(Saved data entries)
=== Begin Enclosure ===

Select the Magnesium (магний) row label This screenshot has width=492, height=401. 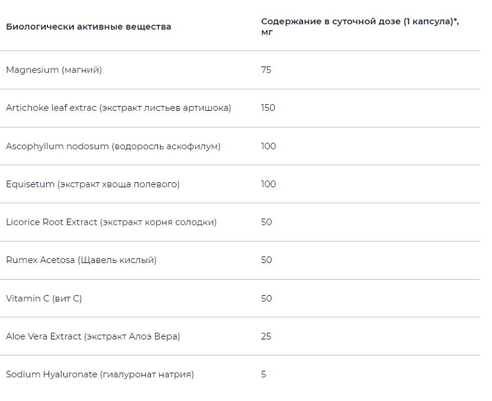(x=54, y=70)
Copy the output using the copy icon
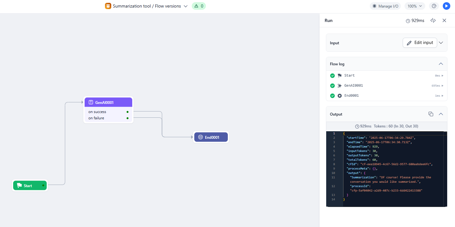 [431, 114]
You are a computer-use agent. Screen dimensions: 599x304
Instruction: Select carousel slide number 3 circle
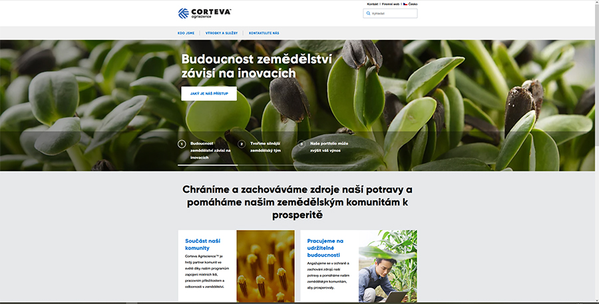click(301, 144)
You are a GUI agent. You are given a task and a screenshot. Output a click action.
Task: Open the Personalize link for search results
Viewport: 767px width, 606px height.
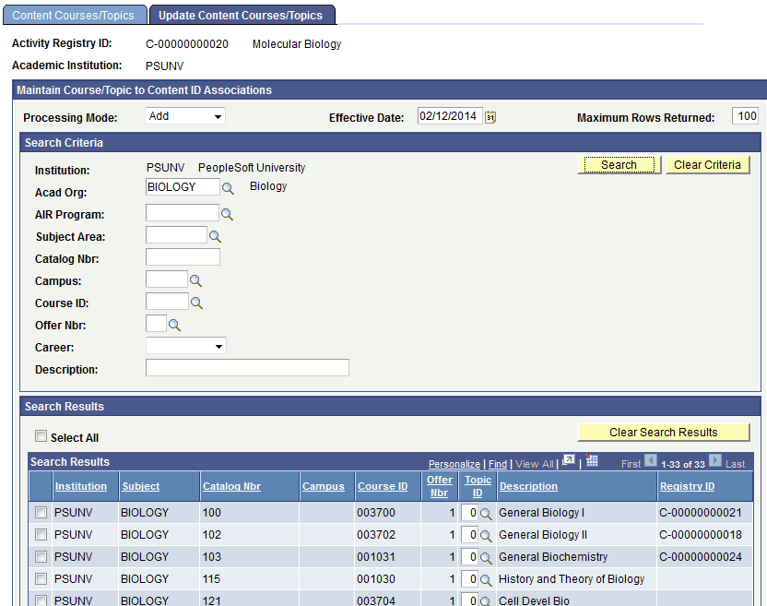pos(454,464)
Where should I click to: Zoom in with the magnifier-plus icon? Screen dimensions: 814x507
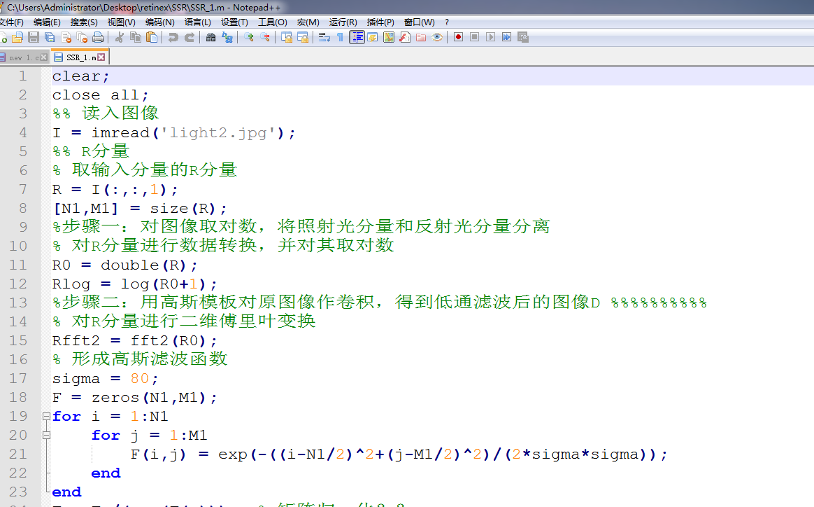[250, 37]
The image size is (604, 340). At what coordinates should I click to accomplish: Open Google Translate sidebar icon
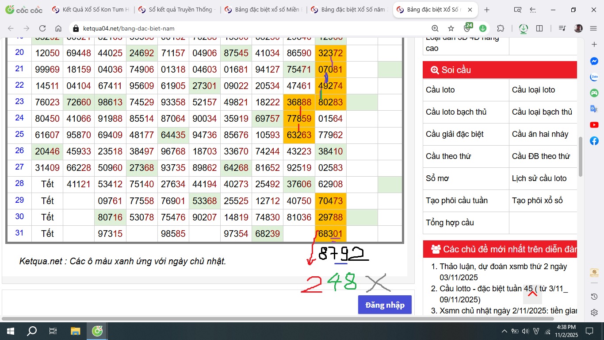[x=594, y=109]
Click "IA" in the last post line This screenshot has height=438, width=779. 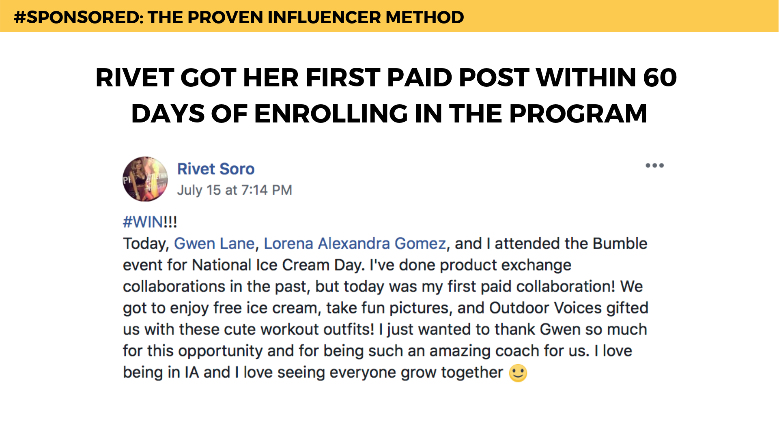pyautogui.click(x=192, y=372)
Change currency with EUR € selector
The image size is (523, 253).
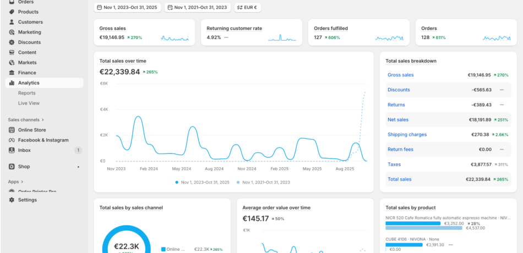point(247,8)

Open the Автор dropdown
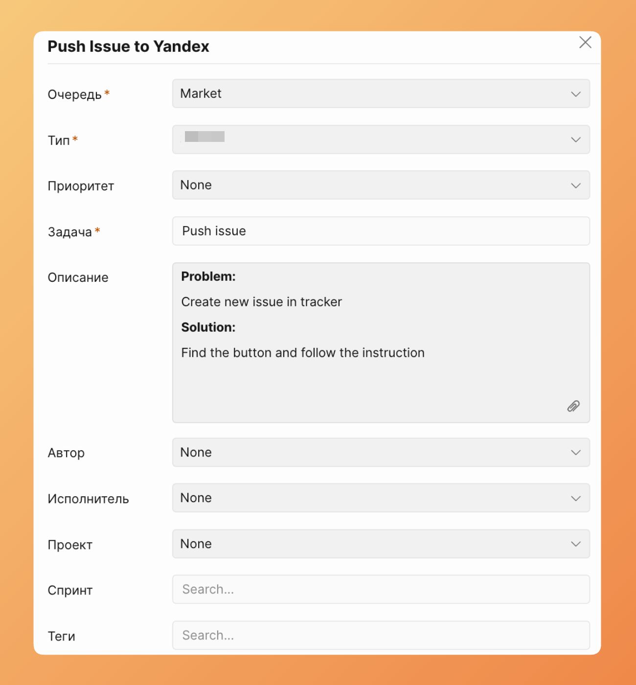pos(381,452)
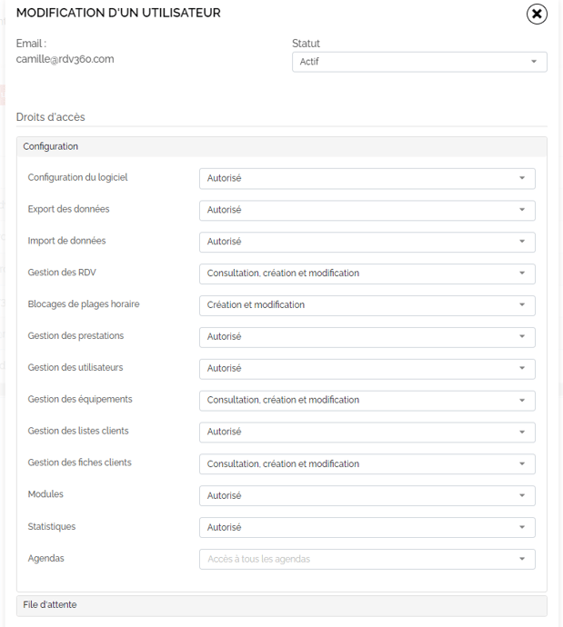Change the Statistiques permission setting
The height and width of the screenshot is (627, 563).
(x=367, y=527)
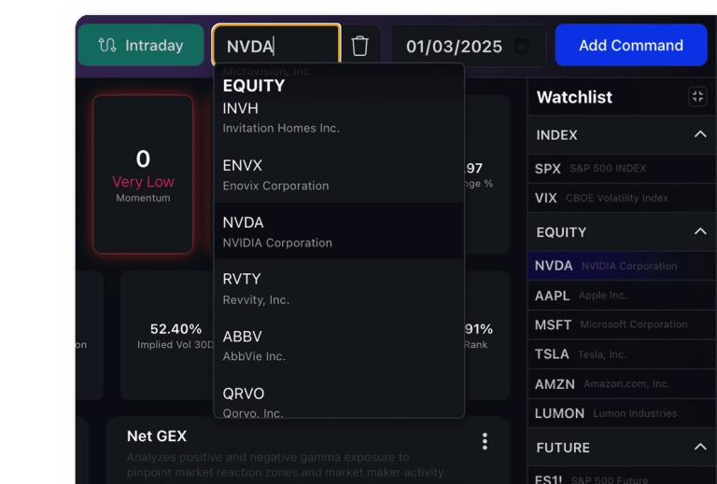Choose ABBV AbbVie Inc. suggestion
717x484 pixels.
(x=339, y=346)
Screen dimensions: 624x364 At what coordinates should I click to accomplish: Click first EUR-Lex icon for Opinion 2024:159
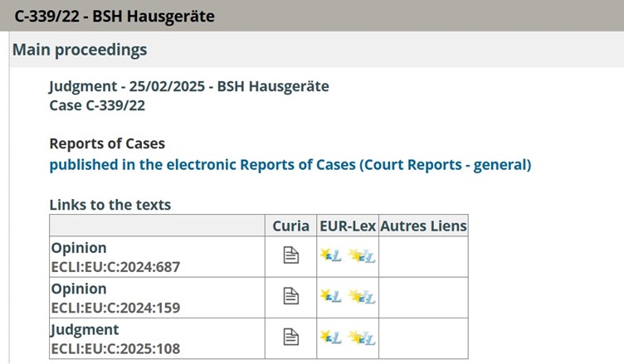click(x=331, y=296)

=== End Enclosure ===

* **TASK INSTRUCTIONS**:
Apply a filter for "agent" to the entries and show each line that passes.

* **EXPECTED ANSWER**:
You are a computer-use agent. Screen dimensions: 599x304
You are a GUI agent. You are given a task and a screenshot. Output a click action.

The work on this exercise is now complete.